Resident Banner University Medical Center Sacramento, California, United States
Introduction: Structured approaches to procedural skills training are limited in evidence-based literature and instruction paradigms vary widely. This proof-of-concept study aimed to assess the skill acquisition of an untrained cohort of medical students through a valve-catheter connection exercise borrowed from a common neurosurgical procedure.
Methods: 15 medical students were randomly assigned to either an “Instruction” or “No Instruction” group. The “Instruction” group (N=8) received coaching from a senior neurosurgical resident on connecting a catheter to a valve alongside the reassurance that struggling with the task was normal. The “No instruction” group (N=6) was shown a connected valve-catheter apparatus and asked duplicate the result however they saw fit. Both groups were encouraged to figure out the optimal way of connecting the system, with no limit on the number or duration of attempts. Time to complete or abandon an attempt was noted. All attempts (N=130) were video-recorded and analyzed by members of the research team. The probability of success was modeled with a logistic regression.
Results: The “Instruction” group attempted more connections (9.6 vs 8.8), had higher success rate (65% vs 55%), needed fewer attempts before first successful connection (3 vs 4). Despite requiring fewer early attempts to connect, the “Instruction” group spent longer per trial. In multivariate analysis, early success (connection within first two trials) was associated with probability of success in future trials after controlling for experience and technique (p < 0.01).

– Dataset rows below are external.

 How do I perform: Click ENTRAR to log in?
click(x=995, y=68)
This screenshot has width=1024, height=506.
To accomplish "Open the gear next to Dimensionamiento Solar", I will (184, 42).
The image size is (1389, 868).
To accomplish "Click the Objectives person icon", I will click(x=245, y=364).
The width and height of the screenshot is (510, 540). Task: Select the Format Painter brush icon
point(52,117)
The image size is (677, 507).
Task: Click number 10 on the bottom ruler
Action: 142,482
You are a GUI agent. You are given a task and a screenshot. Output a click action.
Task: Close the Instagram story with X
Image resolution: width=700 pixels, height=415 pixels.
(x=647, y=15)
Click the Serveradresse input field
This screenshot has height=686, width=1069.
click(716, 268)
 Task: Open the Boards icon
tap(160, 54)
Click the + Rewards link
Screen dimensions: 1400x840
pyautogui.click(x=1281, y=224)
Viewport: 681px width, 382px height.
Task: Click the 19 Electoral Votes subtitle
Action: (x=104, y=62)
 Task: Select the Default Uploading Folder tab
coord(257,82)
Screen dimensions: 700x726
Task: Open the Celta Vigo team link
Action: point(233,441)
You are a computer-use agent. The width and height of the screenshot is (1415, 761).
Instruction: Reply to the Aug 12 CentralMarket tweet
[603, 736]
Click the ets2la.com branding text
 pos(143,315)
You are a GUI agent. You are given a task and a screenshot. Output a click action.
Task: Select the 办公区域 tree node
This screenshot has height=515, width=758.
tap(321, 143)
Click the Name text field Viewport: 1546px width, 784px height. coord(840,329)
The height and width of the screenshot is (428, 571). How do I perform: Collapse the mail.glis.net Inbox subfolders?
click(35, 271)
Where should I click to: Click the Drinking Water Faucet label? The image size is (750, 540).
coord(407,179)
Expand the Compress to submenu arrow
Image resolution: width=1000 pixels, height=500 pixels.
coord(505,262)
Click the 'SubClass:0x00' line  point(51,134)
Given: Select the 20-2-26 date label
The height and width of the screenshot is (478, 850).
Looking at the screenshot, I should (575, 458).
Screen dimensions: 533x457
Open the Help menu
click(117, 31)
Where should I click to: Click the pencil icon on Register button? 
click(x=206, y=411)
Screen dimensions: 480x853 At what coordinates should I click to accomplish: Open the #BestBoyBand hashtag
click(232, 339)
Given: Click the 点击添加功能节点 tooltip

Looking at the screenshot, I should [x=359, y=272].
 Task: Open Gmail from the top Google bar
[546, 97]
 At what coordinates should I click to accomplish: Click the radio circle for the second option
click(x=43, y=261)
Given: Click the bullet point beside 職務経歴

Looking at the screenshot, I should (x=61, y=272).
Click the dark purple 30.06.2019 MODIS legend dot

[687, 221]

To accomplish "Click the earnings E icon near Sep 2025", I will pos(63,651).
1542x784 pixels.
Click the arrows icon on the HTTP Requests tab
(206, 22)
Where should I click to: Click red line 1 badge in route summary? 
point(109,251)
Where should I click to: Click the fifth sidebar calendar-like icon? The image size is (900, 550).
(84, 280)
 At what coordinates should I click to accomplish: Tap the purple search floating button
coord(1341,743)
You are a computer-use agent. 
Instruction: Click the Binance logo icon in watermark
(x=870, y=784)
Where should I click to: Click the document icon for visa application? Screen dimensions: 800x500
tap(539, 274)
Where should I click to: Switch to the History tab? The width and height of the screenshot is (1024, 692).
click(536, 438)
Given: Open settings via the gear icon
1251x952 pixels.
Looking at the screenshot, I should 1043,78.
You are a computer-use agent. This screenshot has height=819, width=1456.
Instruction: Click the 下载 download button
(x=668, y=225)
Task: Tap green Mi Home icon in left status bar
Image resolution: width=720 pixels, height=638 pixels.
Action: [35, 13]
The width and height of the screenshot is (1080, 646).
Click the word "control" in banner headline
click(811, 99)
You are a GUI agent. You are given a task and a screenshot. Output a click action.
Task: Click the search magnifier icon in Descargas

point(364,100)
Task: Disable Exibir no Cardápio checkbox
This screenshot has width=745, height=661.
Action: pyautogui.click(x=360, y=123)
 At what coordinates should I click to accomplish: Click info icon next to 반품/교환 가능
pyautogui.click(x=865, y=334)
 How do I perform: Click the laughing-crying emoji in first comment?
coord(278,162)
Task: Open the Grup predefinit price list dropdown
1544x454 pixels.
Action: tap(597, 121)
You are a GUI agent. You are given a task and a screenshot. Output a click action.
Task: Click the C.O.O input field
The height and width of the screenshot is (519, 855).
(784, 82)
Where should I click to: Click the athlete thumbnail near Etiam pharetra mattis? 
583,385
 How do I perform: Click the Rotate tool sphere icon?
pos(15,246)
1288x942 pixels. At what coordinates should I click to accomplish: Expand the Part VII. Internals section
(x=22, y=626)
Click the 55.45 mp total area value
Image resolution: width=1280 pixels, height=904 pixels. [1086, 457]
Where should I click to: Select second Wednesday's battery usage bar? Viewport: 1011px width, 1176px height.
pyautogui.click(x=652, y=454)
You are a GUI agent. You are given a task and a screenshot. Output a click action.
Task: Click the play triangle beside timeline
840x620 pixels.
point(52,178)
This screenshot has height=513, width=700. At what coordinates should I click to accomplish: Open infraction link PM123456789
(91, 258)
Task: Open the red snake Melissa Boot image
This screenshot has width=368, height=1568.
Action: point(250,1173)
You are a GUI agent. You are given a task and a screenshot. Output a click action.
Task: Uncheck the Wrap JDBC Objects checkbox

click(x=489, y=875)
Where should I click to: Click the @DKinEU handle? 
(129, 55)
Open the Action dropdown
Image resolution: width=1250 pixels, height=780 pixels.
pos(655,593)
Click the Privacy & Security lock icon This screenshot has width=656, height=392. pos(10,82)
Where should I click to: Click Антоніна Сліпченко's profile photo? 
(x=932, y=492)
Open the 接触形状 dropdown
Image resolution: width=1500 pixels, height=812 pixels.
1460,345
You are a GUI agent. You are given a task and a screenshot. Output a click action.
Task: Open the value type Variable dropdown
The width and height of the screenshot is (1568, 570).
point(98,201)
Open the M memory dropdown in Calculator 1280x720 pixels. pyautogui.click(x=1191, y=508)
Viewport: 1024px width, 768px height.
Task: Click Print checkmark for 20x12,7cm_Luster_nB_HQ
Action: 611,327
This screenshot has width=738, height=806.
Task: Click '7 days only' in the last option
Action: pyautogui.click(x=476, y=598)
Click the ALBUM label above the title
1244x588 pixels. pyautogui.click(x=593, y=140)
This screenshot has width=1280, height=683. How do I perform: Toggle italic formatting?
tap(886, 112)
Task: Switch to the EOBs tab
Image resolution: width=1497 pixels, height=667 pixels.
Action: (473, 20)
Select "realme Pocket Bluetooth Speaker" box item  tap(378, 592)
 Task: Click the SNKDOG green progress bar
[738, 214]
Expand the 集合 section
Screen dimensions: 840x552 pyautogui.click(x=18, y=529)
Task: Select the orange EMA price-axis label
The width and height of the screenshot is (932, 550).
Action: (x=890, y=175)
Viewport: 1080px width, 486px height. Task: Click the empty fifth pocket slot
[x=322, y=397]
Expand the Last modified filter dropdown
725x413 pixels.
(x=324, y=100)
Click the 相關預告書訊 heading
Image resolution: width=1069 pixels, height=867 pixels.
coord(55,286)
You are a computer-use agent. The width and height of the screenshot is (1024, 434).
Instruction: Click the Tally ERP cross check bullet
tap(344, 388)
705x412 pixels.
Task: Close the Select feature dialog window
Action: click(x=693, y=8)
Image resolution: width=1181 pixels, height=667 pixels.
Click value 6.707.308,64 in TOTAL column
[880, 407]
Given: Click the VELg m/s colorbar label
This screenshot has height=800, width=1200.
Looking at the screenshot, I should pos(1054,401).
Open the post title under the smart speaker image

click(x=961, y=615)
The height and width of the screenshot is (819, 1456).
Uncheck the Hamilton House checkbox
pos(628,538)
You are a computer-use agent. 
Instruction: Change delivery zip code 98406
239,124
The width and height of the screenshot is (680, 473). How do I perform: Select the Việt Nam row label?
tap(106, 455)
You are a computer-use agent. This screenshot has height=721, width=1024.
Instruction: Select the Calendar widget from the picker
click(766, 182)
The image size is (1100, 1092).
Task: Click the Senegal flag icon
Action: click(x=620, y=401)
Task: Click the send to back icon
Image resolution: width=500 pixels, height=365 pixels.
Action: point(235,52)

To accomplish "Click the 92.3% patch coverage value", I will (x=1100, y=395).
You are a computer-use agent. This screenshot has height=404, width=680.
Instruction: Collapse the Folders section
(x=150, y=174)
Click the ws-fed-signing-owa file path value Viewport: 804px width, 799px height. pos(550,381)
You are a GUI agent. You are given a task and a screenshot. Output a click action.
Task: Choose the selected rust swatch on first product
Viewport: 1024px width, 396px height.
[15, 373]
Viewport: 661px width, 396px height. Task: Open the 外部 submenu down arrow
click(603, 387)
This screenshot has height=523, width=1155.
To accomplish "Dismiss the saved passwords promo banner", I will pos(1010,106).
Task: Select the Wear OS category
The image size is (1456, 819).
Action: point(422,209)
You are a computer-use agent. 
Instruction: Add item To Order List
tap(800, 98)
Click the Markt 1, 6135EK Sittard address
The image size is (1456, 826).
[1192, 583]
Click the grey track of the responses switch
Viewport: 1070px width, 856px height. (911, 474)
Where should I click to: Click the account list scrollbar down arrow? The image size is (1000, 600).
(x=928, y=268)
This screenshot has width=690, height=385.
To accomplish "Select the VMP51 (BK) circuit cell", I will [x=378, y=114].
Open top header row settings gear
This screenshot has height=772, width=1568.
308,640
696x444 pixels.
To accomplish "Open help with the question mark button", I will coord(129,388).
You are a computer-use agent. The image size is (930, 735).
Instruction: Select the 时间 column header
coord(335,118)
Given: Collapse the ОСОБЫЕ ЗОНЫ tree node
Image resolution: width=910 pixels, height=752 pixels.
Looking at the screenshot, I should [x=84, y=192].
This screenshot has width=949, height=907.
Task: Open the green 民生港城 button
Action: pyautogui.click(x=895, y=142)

Conclusion : The higher success rate of the ‘Instruction’ group is likely a function of increased practice via more attempts and longer associated times. This may be a result of stepwise instruction alongside the normalization of failed attempts and struggling, indicating competence as a potential function of confidence in making errors. These results underscore a need for further surgical training models grounded in educational science frameworks such as productive struggle and error management training.